Online harms: legislation will put UK businesses under pressure and threatens major reverse in liberalisation of censorship laws
Broad and far-reaching plans to tackle so-called 'online harms', announced today by the Government, will introduce fresh red tape and put added pressure on many UK businesses, says RPC, the City-headquartered law firm.
- The impact on businesses is being underplayed
Nicola Cain, Partner at RPC says: “The new legislation will place a much bigger burden on smaller companies who will be forced to recruit extra staff and put in place policies which could monitor for inappropriate content posted on their sites.”

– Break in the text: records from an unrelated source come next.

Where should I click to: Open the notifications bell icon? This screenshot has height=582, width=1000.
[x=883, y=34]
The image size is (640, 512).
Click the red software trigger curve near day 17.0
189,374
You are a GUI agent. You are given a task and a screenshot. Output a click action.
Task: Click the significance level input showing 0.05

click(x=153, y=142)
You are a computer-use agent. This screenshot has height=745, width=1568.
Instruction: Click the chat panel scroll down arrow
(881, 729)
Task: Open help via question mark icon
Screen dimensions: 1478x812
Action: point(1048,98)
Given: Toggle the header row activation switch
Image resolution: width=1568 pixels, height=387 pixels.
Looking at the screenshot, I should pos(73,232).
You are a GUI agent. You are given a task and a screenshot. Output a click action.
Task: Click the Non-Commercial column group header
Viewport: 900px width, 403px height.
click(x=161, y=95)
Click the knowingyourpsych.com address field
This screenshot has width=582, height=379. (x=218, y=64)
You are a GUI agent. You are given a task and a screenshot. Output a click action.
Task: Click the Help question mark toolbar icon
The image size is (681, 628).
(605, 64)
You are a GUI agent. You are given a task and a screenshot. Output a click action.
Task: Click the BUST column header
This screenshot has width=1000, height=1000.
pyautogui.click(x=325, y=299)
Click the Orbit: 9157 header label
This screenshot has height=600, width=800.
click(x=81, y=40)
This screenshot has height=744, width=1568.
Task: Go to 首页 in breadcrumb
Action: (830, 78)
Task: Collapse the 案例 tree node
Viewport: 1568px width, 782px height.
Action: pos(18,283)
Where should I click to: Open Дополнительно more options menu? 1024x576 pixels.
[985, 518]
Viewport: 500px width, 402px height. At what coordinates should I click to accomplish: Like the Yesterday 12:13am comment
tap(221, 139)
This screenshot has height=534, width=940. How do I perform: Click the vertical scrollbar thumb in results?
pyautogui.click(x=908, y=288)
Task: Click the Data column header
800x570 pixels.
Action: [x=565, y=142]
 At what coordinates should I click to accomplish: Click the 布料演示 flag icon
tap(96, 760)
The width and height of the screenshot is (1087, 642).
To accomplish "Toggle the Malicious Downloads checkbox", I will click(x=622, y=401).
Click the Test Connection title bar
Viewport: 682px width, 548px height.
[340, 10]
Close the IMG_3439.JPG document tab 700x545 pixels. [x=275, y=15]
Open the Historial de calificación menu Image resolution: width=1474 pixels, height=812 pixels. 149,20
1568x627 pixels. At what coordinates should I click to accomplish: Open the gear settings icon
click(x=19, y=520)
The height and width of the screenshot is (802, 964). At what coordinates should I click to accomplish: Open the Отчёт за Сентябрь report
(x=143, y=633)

“Whilst the Government seeks to defend this legislation by saying that less than 5% of all UK businesses will fall under the new legislation, in reality it will not just be social media platforms and content providers, but most businesses with a website, including retailers and ecommerce sites, that will be affected to some degree.”
"Even for internet giants, that already have well-established procedures in place, these reforms will potentially remove crucial legal protections, requiring them to be far more pro-active in removing content and threatening freedom of expression."
RPC says that even after today’s announcement, what the Government defines as ‘online harm’ still remains unclear.
Nicola Cain adds: “We should be wary of governments and regulators that seek the power to define and censor content that is not already illegal.”
"It will come as some small comfort that the Government has postponed its decision on whether to impose individual liability on company directors for failure to comply with its proposals".